= Prompt =
Copy out, word for word, the forum post about Arch Linux power management wikis that appears below, ahead of the material.

= Passage to read =

Wikis: pm-utils, cpufrequtils, acpid (Core Power Management Tools)

http://wiki.archlinux.org/index.php/Pm-utils
http://wiki.archlinux.org/index.php/Cpufrequtils
http://wiki.archlinux.org/index.php/Acpid
I'm working on 3 new wikis that will hopefully cover all of the core power management features commonly sought after by users.  When all three are finalized, I'll put together a general wiki explaining the three tools at a glance and how they relate to each other.
These wikis will help you configure:
* Suspend/hibernate
* CPU frequency scaling (aka speedstepping)
* Daemonized ACPI functions such as laptop lid closures and power/sleep button customizations
To help clear up some commonly asked questions....
* Powersave is no longer available, it has been replaced by pm-utils, a project led by the OpenSUSE community
* pm-utils does not provide CPU frequency scaling, unlike powersave...use cpufrequtils instead
* Triggered events (e.g. suspend-on-lid-closure) can be easily configured with the acpid daemon
Comments are welcome, and if anyone would like to add anything, please do.
Last edited by thayer.w (2007-08-29 18:00:11)

I have one more set of utilities to throw into the mix.
innkeeper wrote:Now I come to situation when I want my laptop to suspend when battery is low :-)

= Recorded information =
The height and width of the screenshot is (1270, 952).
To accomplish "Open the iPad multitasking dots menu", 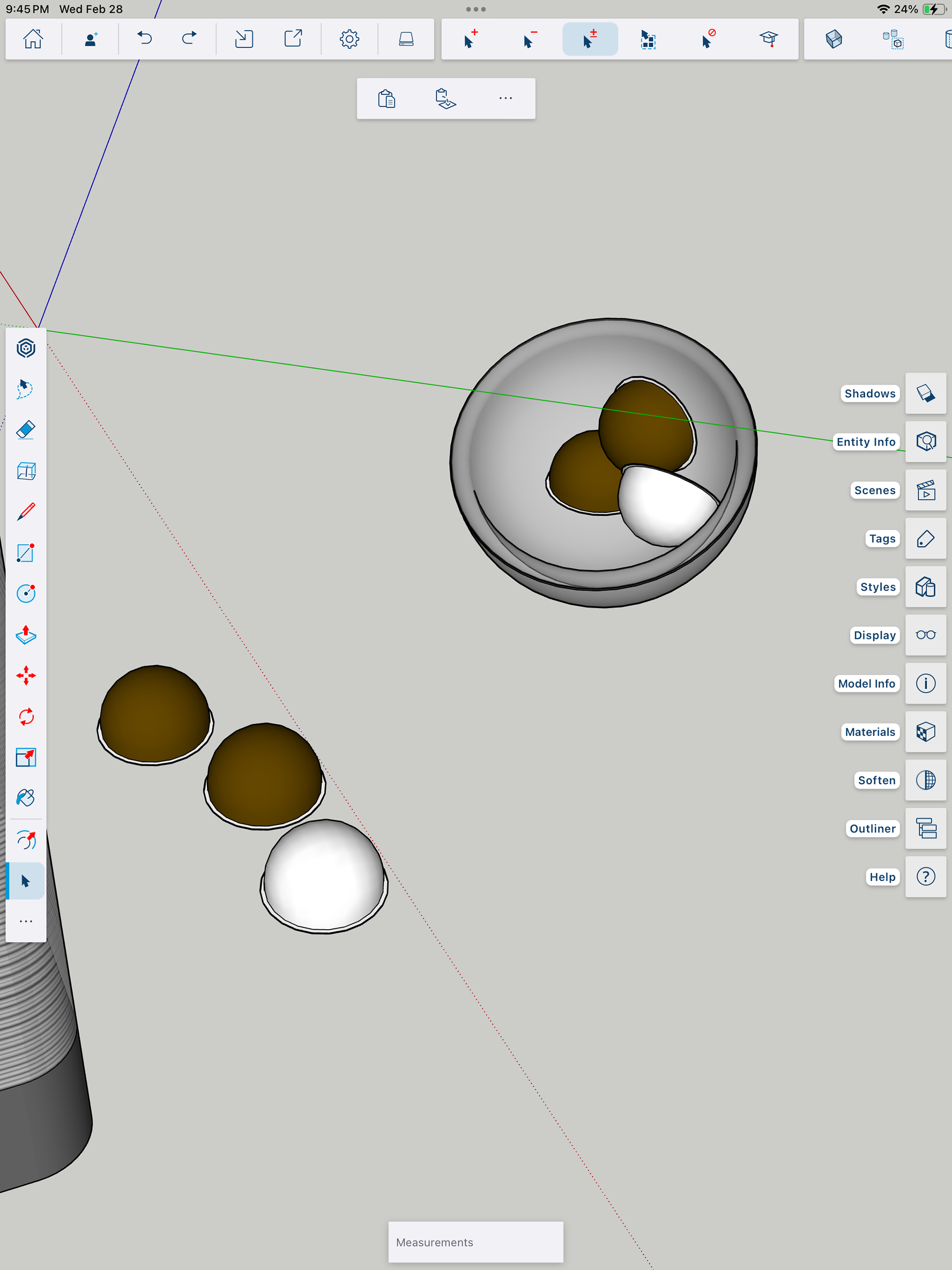I will coord(476,9).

= Answer to this problem =
Wikis: pm-utils, cpufrequtils, acpid (Core Power Management Tools)

http://wiki.archlinux.org/index.php/Pm-utils
http://wiki.archlinux.org/index.php/Cpufrequtils
http://wiki.archlinux.org/index.php/Acpid
I'm working on 3 new wikis that will hopefully cover all of the core power management features commonly sought after by users.  When all three are finalized, I'll put together a general wiki explaining the three tools at a glance and how they relate to each other.
These wikis will help you configure:
* Suspend/hibernate
* CPU frequency scaling (aka speedstepping)
* Daemonized ACPI functions such as laptop lid closures and power/sleep button customizations
To help clear up some commonly asked questions....
* Powersave is no longer available, it has been replaced by pm-utils, a project led by the OpenSUSE community
* pm-utils does not provide CPU frequency scaling, unlike powersave...use cpufrequtils instead
* Triggered events (e.g. suspend-on-lid-closure) can be easily configured with the acpid daemon
Comments are welcome, and if anyone would like to add anything, please do.
Last edited by thayer.w (2007-08-29 18:00:11)

I have one more set of utilities to throw into the mix.
innkeeper wrote:Now I come to situation when I want my laptop to suspend when battery is low :-)